Growing up a military dependent, I moved a lot. In 4th grade alone I went to 3  different schools. Luckily, however, the more typical tour was a move every three years.  In that time, I saw there were generally two types of kids:  Ones who could form deep bonds within a short period of time and ones who wandered between relationships, not knowing how to go deep. I was the latter.

As a child, I remember seeing kids weep at having to say goodbye to friends on their last day of school and I would think, "I wish I could cry for people." I had to be equipped to say goodbye often and the way I did it was to always keep a part of me for me, a big part. I was a shallow, unreliable friend who always had an eye on my last day, or yours.It just didn't occur to me that I might be capable of more or that I might be a person worthy of going deeper with. It was easier for me to leave people when I didn't think anyone cared. It was easier to leave when I didn't focus on getting left behind by someone else.

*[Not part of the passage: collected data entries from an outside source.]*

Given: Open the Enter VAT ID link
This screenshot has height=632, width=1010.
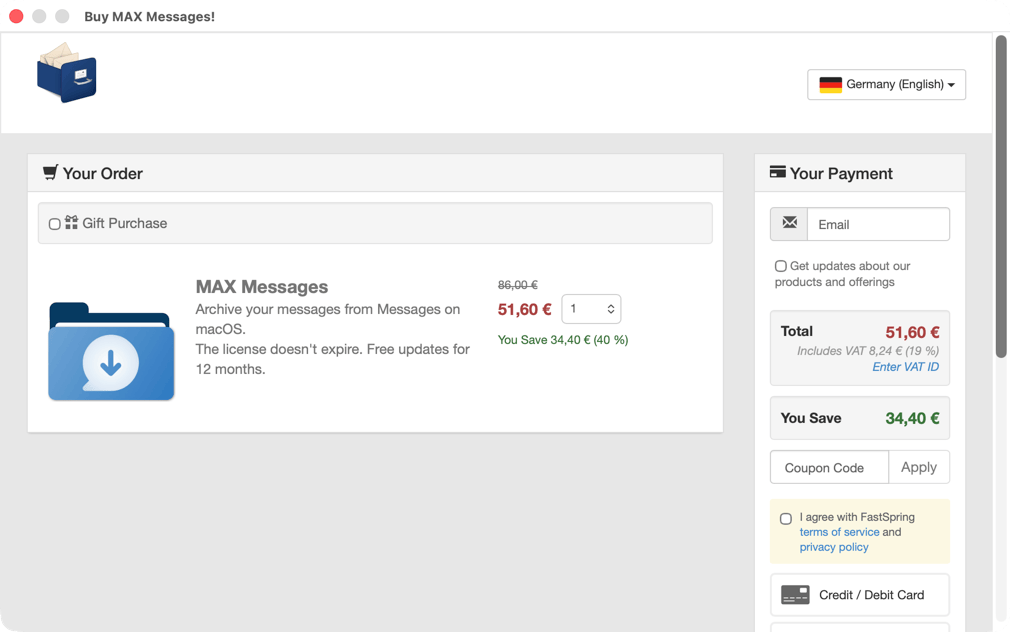Looking at the screenshot, I should 905,366.
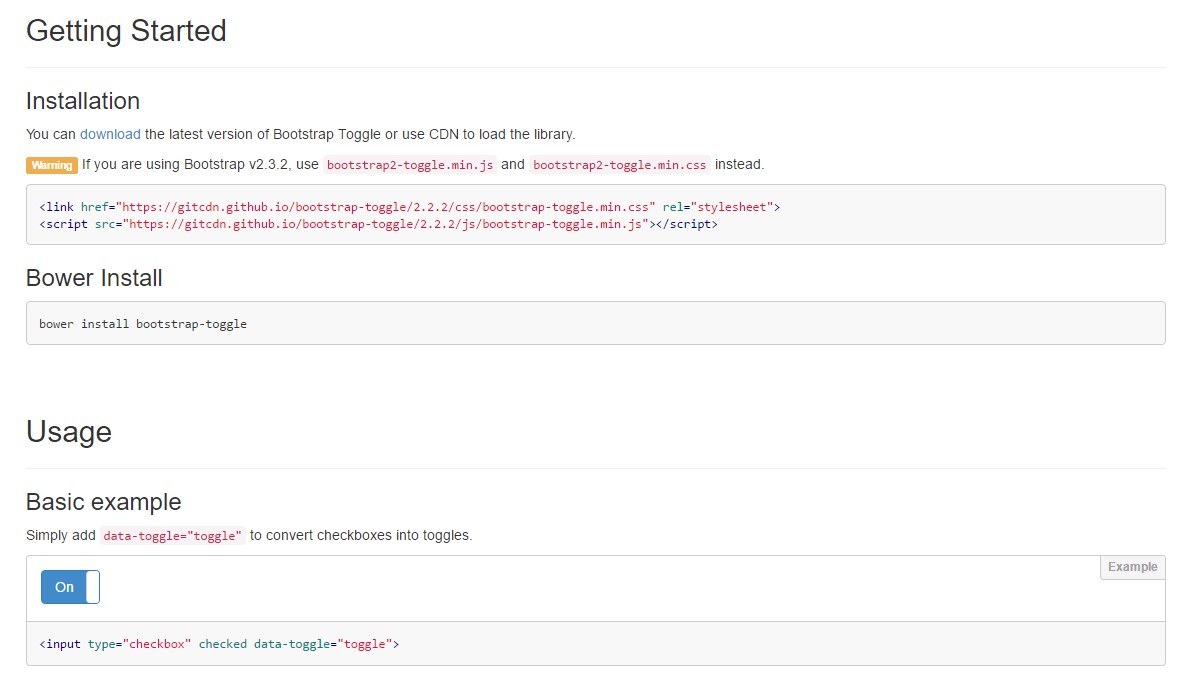Click the Example tab label
The image size is (1191, 681).
click(x=1132, y=567)
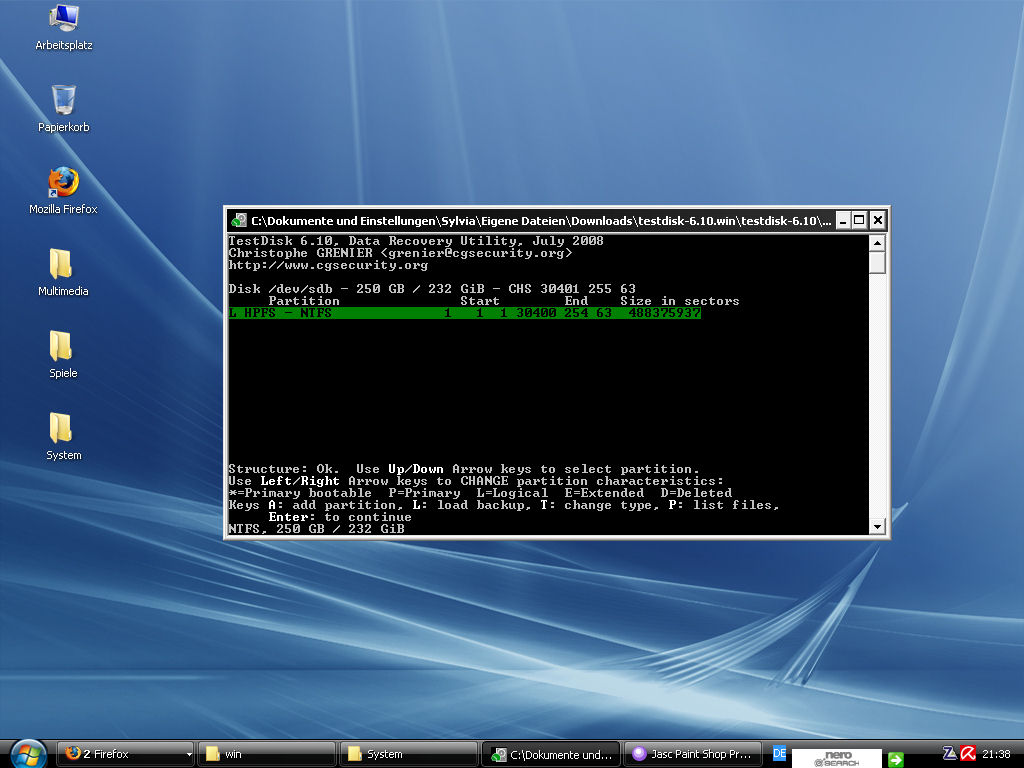Switch to Jasc Paint Shop Pro taskbar item

693,754
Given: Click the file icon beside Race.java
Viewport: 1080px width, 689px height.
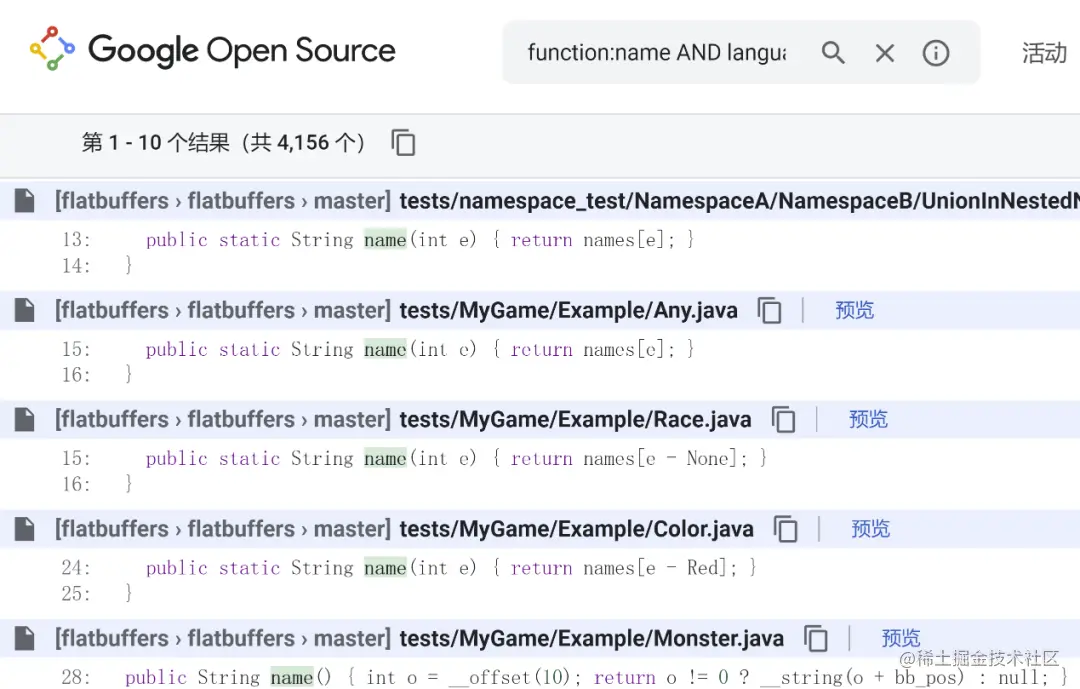Looking at the screenshot, I should click(x=24, y=420).

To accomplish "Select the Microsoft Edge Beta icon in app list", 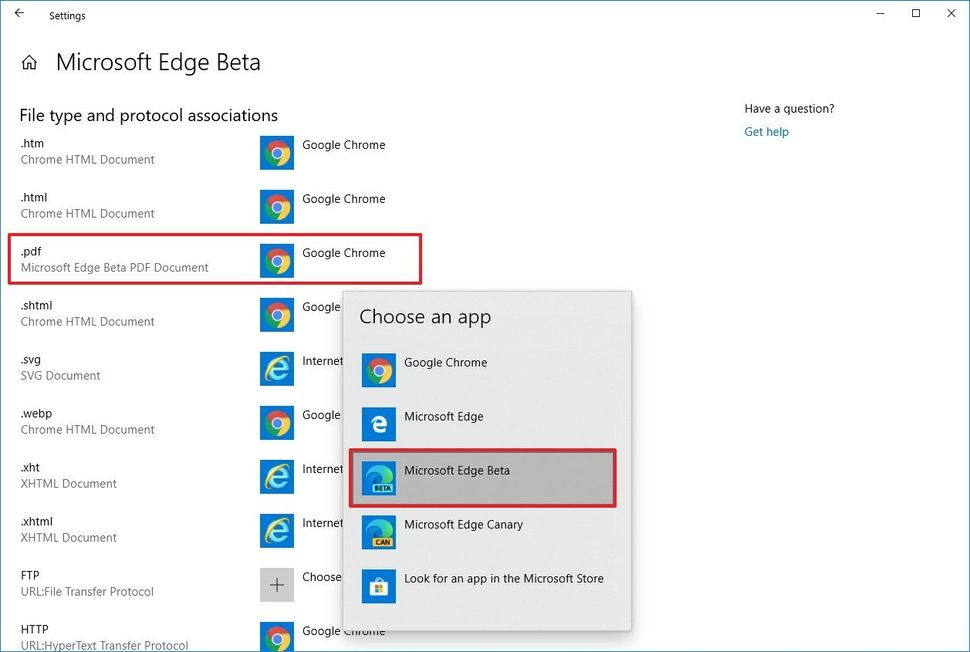I will [378, 477].
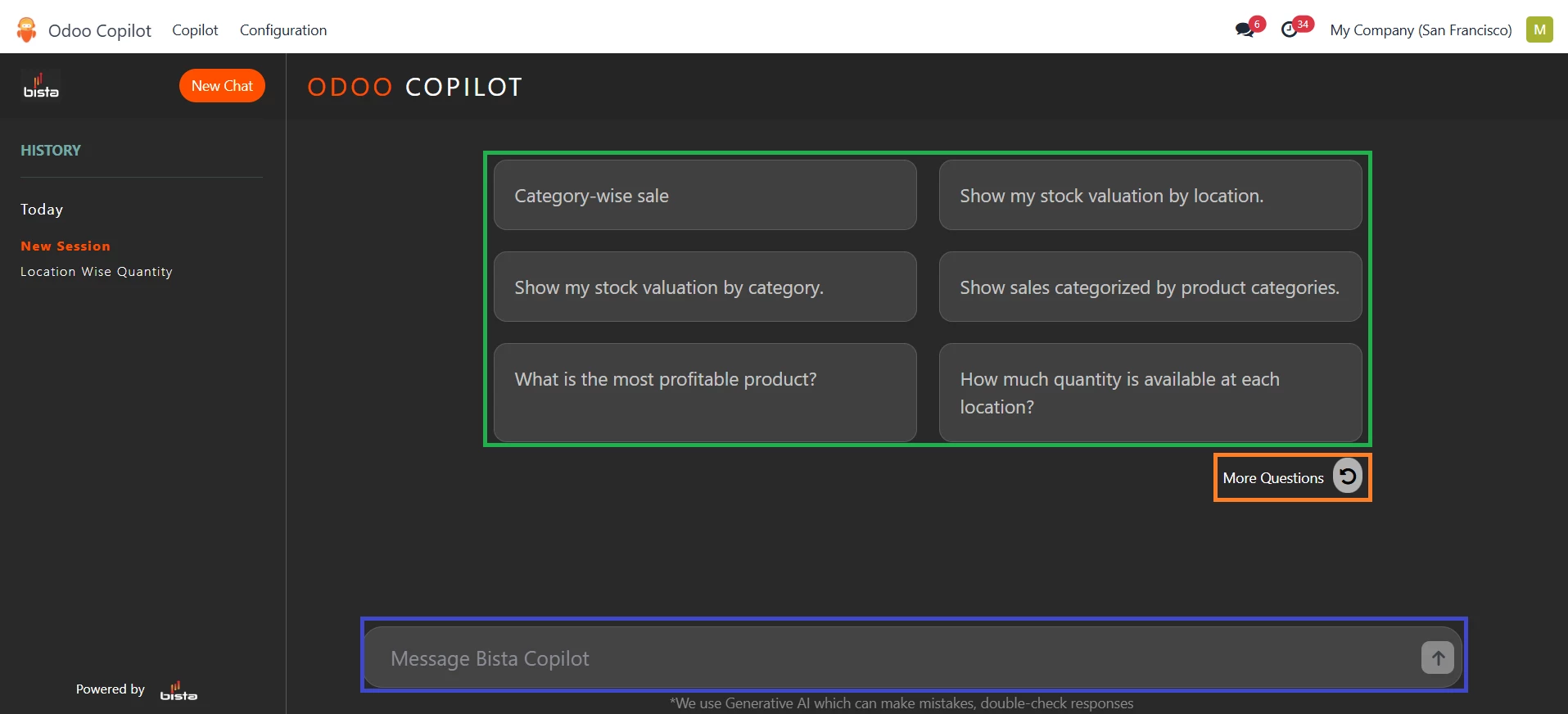Click the refresh icon beside More Questions
Image resolution: width=1568 pixels, height=714 pixels.
tap(1347, 477)
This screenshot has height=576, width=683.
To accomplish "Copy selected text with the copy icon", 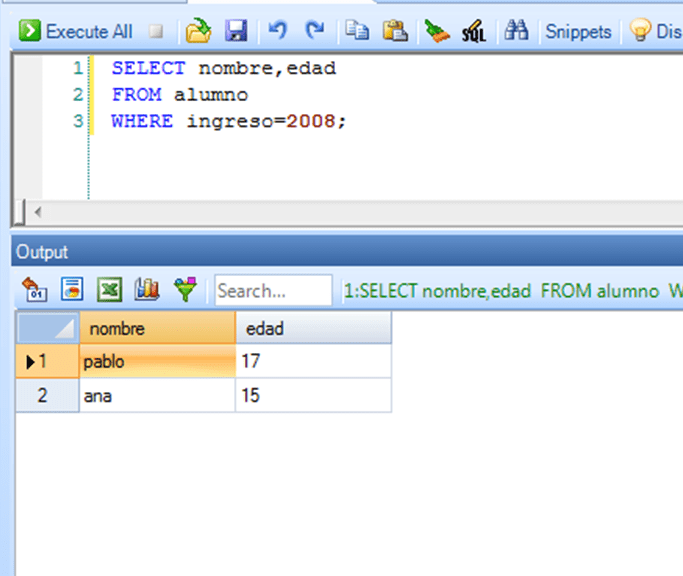I will point(357,31).
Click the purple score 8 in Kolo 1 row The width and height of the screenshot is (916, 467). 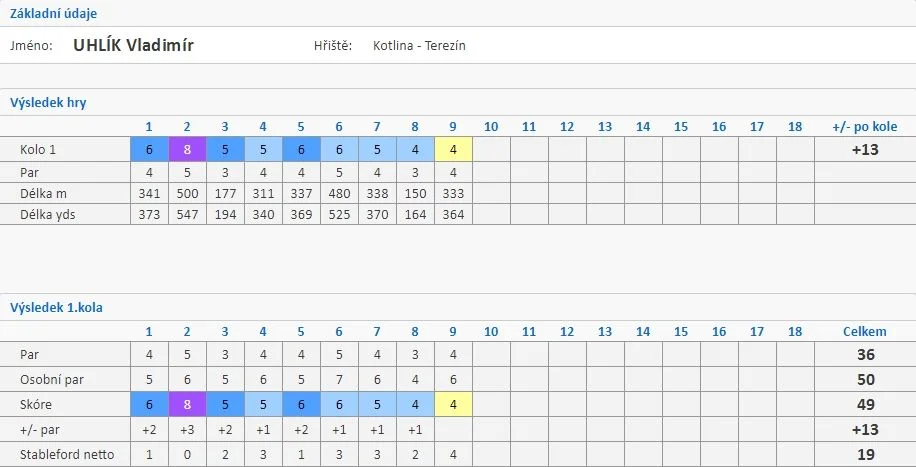pos(187,150)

Still, it was  good life.  I met some genuinely nice people and we will share memories that only other military dependents will ever understand. I got to see different parts of the world and those are experiences I will always cherish. As difficult as this lifestyle can be, I've come away from those years with a profound love for each tour and it has shaped who I am today.

Because I found relationships so hard to navigate in my earlier years it's made me determined to do better  in more recent years.  I don't want it to be easy to say goodbye. I want my friendships to stretch, not break, over time and distance.  I want to be worthy of friendship and be a soft place to land when life gets hard. It shouldn't be easy to burn bridges. It shouldn't be easy to just let people go.I am far from the perfect friend but I can tell you this with certainty: When God allows our paths to cross, I will be present with you, you are important to me and I am grateful for you.  Your friendship means more to me than you know.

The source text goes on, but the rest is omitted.